What do you think? Would you like more fashion labels to do this?

Comments 44

  1. What a positive story, but Maiocchi are only half way there. Unfortunately when you go to buy something on the website there are hardly any larger sizes available. Most only go up until a 14. Majority of the dresses have no sleeves and most larger sized people won’t wear no sleeve garments

    1. With this photoshoot, they were using actual customers of the label – fans who already buy it and support via their Facebook page – so in that respect, it’s a reflection on that – size 6-16. The designs do sell quickly so it could be a case that the sizing was there but it’s been sold. They also wholesale to boutiques – it’s not just stock for their stores or online.

      Re the arm thing – in QLD we just get them out because it’s just too damn hot but the label also does a range of shrugs and cardis to work back with their designs. For example:

  2. I’ve never said this out loud, but I find it extremely frustrating from the other end of the spectrum. As a smallish, 40 something mother my body is not the way it used to be either. But I find it very difficult to find clothes that fit. XS is often too big – width and particularly height, which is ridiculous when I’m not THAT small!

    1. Oh I hear you. I do. When I did one-on-one sessions with clients I had a number of size 4-6 women – and it is difficult. If you look at Dina above – she’s stoked that Maiocchhi are now doing size 6 as the 8s were too big for her.

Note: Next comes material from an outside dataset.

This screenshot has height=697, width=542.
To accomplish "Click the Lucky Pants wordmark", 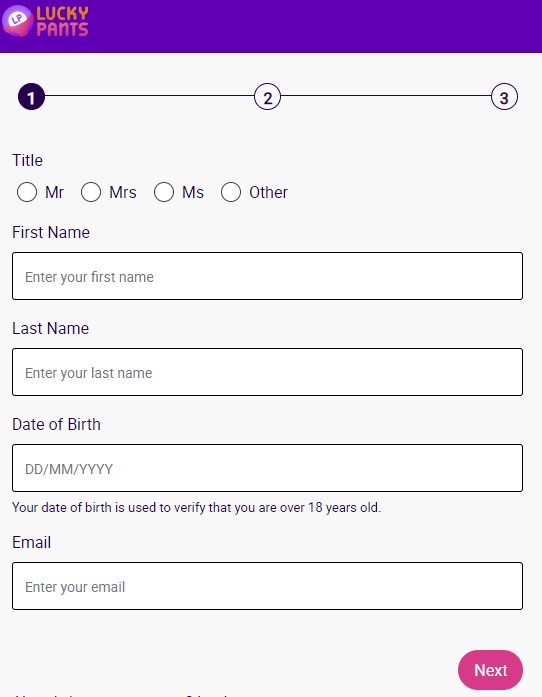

All women are real and we all deserve to be heard!

  3. This is a wonderful idea more labels should do this especially the different body shapes and ages.I love to support Australian local businesses where possible so they will get more of my $ if they did this.

  4. Oh, I so love this! Rachel is a friend and I’ve sat in her shoe shop in Paddington moaning about lack of representation for plus sizes. Hopefully more labels will follow in Maiocchi’s footsteps.

  5. When you start a new life in another country it takes quite a while to get to know all of the different fashion labels available. I have always been a frock type of girl (having an instant outfit really does float my boat) so I must check out Maiocchi – Fabulous to see their frocks on ‘real woman’ too – after all, that’s who buys them. Lets’s hope more labels follow suit.
    Right I’m off to check them out!

  6. I would love more labels to do this. The problem is a size 6-8 looks completely different in a dress that a thirty-something size 12 does (after children!!!).

  7. We’ll done Maiocchi, it’s inspired me to try on some of the dresses at my local Gold Coast stockist. More labels need to recognise who their market is and market to them. Too many labels think their market is younger in age than what it is, in reality.

  8. ABSOLUTELY ! more labels NEED to do this if they want to keep and attract women to their designs! I was recently sent a survey by MESOP (one of my favourite labels and it’s all made in Melbourne and fabulous) and I told them very clearly that as a 44 year old woman my absolute pet peeve is seeing their clothes modeled by some gorgeous 17 year old waif who needs to digest some carbs! I want to see their beautiful clothes on someone I can relate it ! OVER IT !

  9. What Johanne said! These are the things that will set businesses apart and allow them to be successful even in difficult times!! Well done Maiocchi!!

  10. Brilliant! This label is stocked in a boutique near my work but I’ve never tried one of the dresses on, becasue I wasn’t sure they’d suit me. This campaign is the kind that will make me try one on because I can see that their are different styles to suit different body types.AND I’d love to support a small business with a great campaign that listens to their customers.